Les institutions financières multilatérales africaines, les décideurs politiques, les partenaires de développement et les dirigeants du secteur privé ont appelé à des approches de financement plus coordonnées, innovantes et mieux structurées pour accélérer la transformation numérique et technologique de l'Afrique.

Cet appel a été lancé lors d'une session de haut niveau tenue le 1er avril en marge de la 58e session de la Conférence des ministres africains des finances, de la planification et du développement économique de la Commission économique pour l'Afrique. La séance s'est concentrée sur le rôle des institutions financières multilatérales africaines dans la mobilisation de financements pour stimuler la transformation technologique et économique à travers le continent.

La réunion a réuni de hauts représentants de gouvernements, d'institutions financières et de partenaires de développement pour explorer des stratégies permettant de débloquer des capitaux abordables à long terme pour les infrastructures numériques, l'intelligence artificielle et les secteurs axés sur l'innovation. Ces domaines sont largement considérés comme essentiels pour stimuler la productivité, créer des emplois et soutenir la transformation structurelle en Afrique.

Malgré la croissance rapide de l'économie numérique en Afrique, les participants ont souligné que l'accès à un financement abordable et à long terme reste un obstacle majeur. Les coûts d’investissement élevés, les mécanismes de partage des risques limités, la volatilité des devises et l’insuffisance du financement de démarrage continuent de restreindre les investissements dans les infrastructures numériques et les écosystèmes d’innovation. Ces défis sont encore aggravés par la mauvaise préparation des projets et le manque d’opportunités d’investissement bancables.

Hanan Morsy, de la Commission économique des Nations Unies pour l'Afrique, a souligné que même si l'Afrique possède un fort potentiel d'innovation, les contraintes financières freinent les progrès. Les parties prenantes ont également souligné un décalage entre le capital disponible et les investissements réels dans les secteurs axés sur l’innovation.

Haytham Elmaayergi, de la Banque africaine d'import-export, a souligné la nécessité de renforcer les réserves de projets et d'améliorer la collaboration institutionnelle pour accroître efficacement les investissements. Les participants ont convenu qu’il est essentiel d’améliorer la préparation des projets et de développer des opportunités bancables pour débloquer des financements à grande échelle.

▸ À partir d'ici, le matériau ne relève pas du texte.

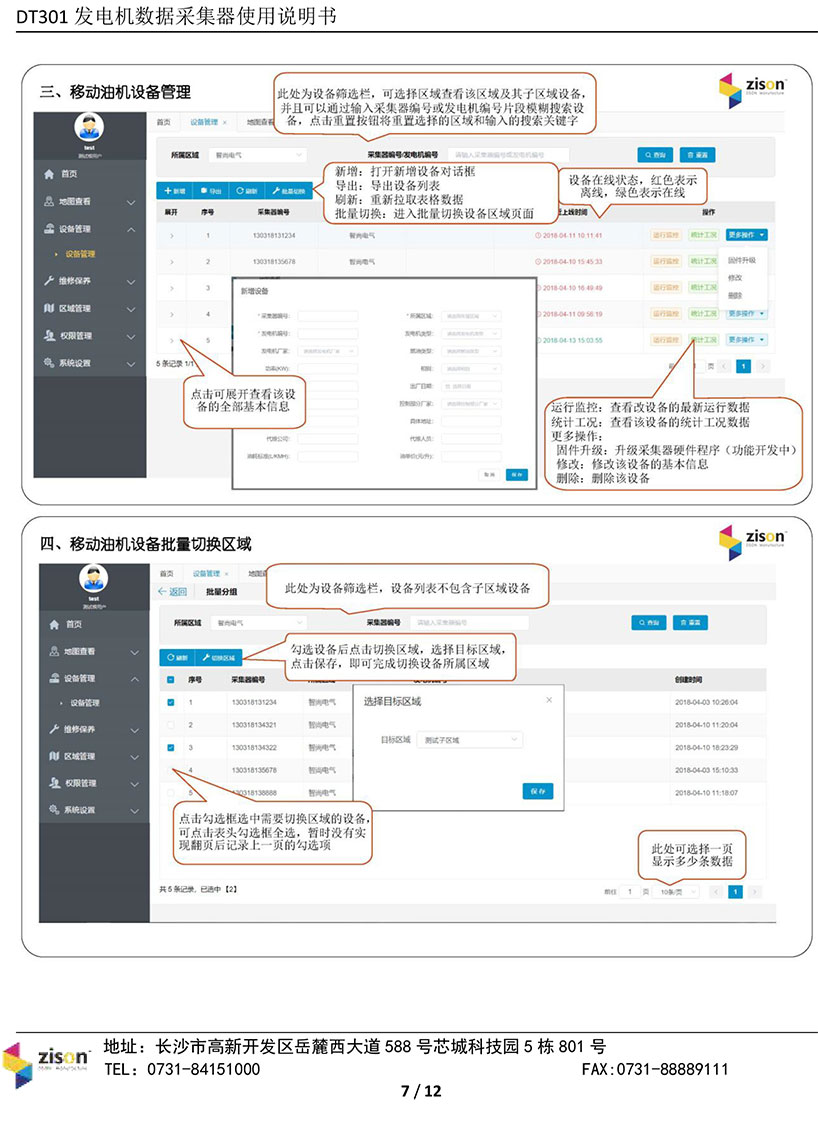Click the 维修保养 wrench icon in top sidebar
This screenshot has height=1122, width=818.
pos(50,281)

Des appels ont également été lancés en faveur de l’adoption de modèles de financement plus flexibles et innovants. Adeniran Aderogba, de la Banque régionale de développement maritime, a souligné l'importance de développer des structures de financement créatives et des véhicules de financement dédiés pour soutenir l'innovation à un stade précoce, en particulier dans les secteurs technologiques où les risques sont plus difficiles à structurer.

Les participants ont en outre souligné l’importance de combiner les efforts de financement avec les investissements dans les infrastructures habilitantes. Robert Lisinge a souligné que l'innovation s'étend au-delà des solutions numériques et nécessite des investissements plus importants dans les infrastructures, l'énergie et les technologies émergentes.

La séance s'est terminée par un appel à aller au-delà des approches de financement traditionnelles en réduisant le coût du capital, en élargissant les mécanismes de partage des risques et de cofinancement, en renforçant la préparation de projets et les pipelines d'investissement, en mobilisant des financements à long terme à grande échelle et en renforçant la collaboration entre les institutions africaines et les partenaires de développement.